[Collected data]
■ ■ ■ ■

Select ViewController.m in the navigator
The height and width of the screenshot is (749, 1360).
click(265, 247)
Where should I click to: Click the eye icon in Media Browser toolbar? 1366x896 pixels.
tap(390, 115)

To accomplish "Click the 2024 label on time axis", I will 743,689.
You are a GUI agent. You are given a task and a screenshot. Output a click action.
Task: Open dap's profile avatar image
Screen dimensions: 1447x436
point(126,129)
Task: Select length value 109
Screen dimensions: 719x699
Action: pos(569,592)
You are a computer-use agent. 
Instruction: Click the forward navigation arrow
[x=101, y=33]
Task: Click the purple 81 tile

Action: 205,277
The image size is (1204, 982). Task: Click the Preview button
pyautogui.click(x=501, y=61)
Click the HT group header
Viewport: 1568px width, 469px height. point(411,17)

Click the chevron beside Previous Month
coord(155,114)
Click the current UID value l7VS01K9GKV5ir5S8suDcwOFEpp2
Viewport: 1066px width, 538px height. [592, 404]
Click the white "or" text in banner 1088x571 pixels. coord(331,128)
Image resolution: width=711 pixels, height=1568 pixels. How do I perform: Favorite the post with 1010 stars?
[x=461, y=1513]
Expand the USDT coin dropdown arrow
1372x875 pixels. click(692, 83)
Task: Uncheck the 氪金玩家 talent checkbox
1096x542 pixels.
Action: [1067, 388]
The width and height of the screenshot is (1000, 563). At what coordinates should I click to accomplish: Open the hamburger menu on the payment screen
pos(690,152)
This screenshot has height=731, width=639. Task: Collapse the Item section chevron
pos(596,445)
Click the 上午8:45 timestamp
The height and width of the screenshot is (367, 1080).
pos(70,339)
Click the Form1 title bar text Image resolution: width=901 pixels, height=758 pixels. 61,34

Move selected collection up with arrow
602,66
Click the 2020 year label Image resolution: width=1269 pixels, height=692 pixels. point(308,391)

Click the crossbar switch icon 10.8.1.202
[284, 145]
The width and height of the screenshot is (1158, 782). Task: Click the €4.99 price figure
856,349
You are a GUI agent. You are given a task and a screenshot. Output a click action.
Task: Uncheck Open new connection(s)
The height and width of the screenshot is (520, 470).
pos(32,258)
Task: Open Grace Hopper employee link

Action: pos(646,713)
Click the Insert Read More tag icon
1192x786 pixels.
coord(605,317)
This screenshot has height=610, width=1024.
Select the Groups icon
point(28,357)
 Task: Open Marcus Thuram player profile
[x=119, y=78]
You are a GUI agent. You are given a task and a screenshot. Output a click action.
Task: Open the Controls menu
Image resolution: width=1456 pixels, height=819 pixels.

■ ■ ■ ■

| TASK REQUIREMENTS |
Go through the records above. Copy each line in which the string "text" appears.

| SOLUTION TO THIS EXERCISE |
Click the white "or" text in banner 1088x571 pixels. coord(331,128)
Click the Form1 title bar text Image resolution: width=901 pixels, height=758 pixels. 61,34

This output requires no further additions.